Southwest Airlines boards its planes in a way very different from that of any of its major rivals.
As fans and detractors of the brand know, the airline does not offer seat assignments. Instead, passengers board by group and number. When you check into your flight, Southwest assigns you to the A, B, or C boarding groups and gives you a number 1-60. The A group boards first in numerical order.
DON'T MISS: Delta Move Is Bad News For Southwest, United Airlines Passengers
In theory, people board in the assigned order and can claim any seat that's available. In practice, the airline's boarding process leaves a lot of gray area that some people exploit. Others simply don't know exactly what the rules are.
If, for example, you are traveling with a friend who has a much later boarding number, is it okay to save a middle seat for that person?
Generally, that's okay because middle seats are less desirable, but technically it's not allowed. In general practice, if you move into the second half of the plane, no passenger will fight for a specific middle seat, but toward the front some may claim a middle seat.
There's less grey area, however, when it comes to trying to keep people from sitting in unoccupied seats. That's a huge problem for the airline, one that Southwest has tried to address in a humorous way.

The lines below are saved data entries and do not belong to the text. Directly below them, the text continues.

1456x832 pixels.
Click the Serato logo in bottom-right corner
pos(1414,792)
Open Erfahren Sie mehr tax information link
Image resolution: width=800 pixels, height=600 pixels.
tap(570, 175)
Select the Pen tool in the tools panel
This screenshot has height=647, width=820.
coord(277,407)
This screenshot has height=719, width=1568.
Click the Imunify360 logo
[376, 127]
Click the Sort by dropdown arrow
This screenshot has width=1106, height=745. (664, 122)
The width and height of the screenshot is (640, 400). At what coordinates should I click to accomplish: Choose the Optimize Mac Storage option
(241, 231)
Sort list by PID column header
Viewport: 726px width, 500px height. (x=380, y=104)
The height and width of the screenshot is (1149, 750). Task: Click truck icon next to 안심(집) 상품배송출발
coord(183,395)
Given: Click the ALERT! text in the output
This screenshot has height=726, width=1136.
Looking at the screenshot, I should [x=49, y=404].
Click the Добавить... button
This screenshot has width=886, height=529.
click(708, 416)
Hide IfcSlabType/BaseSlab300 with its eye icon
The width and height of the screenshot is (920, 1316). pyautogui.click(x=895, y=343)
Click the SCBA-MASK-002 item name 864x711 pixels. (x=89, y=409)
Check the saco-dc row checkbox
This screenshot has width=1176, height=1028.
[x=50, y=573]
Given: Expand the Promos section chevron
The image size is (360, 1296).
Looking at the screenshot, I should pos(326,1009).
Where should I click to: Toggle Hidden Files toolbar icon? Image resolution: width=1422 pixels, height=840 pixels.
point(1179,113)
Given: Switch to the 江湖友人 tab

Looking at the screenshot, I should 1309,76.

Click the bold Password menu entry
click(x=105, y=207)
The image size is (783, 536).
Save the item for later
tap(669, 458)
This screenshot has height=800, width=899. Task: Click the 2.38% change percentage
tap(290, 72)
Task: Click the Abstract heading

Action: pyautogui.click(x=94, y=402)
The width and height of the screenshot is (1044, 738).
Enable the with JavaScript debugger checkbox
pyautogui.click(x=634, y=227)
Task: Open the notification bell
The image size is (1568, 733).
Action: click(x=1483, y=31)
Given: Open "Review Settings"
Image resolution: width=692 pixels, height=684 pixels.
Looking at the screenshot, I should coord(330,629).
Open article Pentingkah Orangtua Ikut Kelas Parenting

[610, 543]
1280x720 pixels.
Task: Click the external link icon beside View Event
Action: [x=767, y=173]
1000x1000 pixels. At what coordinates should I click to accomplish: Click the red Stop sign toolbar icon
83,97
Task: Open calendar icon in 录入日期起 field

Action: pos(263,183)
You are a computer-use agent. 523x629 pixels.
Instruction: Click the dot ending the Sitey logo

Southwest Airlines Has a Boarding Problem
When Southwest boards its flights it generally communicates to passengers about how full it expects the plane to be. In very rare cases, the airline will tell passengers when the crowd is small and they can expect that nobody will have to sit in a middle seat.
In most cases, however, at least since air travel has recovered after the covid pandemic, the airline usually announces that the flight is full or nearly full as passengers board. That's a de facto (and sometimes explicit) call not to attempt to discourage people from taking open seats in your row.
Unfortunately, many passengers know that sometimes when the airline says a flight is full, that's not entirely true. There might be a few no shows or a few seats that end up being open for one reason or another.
That leads to passengers -- at least a few of them on nearly every flight -- going to great lengths to try to end up next to an empty seat. Southwest has tried lots of different ways to discourage this behavior and has now resorted to humor in an effort to stop the seat hogs.
Southwest Uses Humor to Address a Pain Point
The airline recently released a video that addressed what it called "discouraged but crafty strategies to get a row to yourself" on Southwest. The video shows a man demonstrating all the different ways people try to dissuade other passengers from taking the open seats in their row.
These include, but are not limited to:
- Laying out across the whole row.
- Holding your arm up to sort of block the seats.
- Being too encouraging about someone taking the seat.
- Actually saying no when someone asks if they can have an open seat.
The airline also detailed a scenario it called "the fake breakup," where the person in the seat holds a loud phone conversation where he pretends he's being broken up with.
That one seems a bit of a reach, especially when Southwest left the most common seat-saving tactic out of its video -- simply putting some of your stuff in the open seat to make it appear unavailable.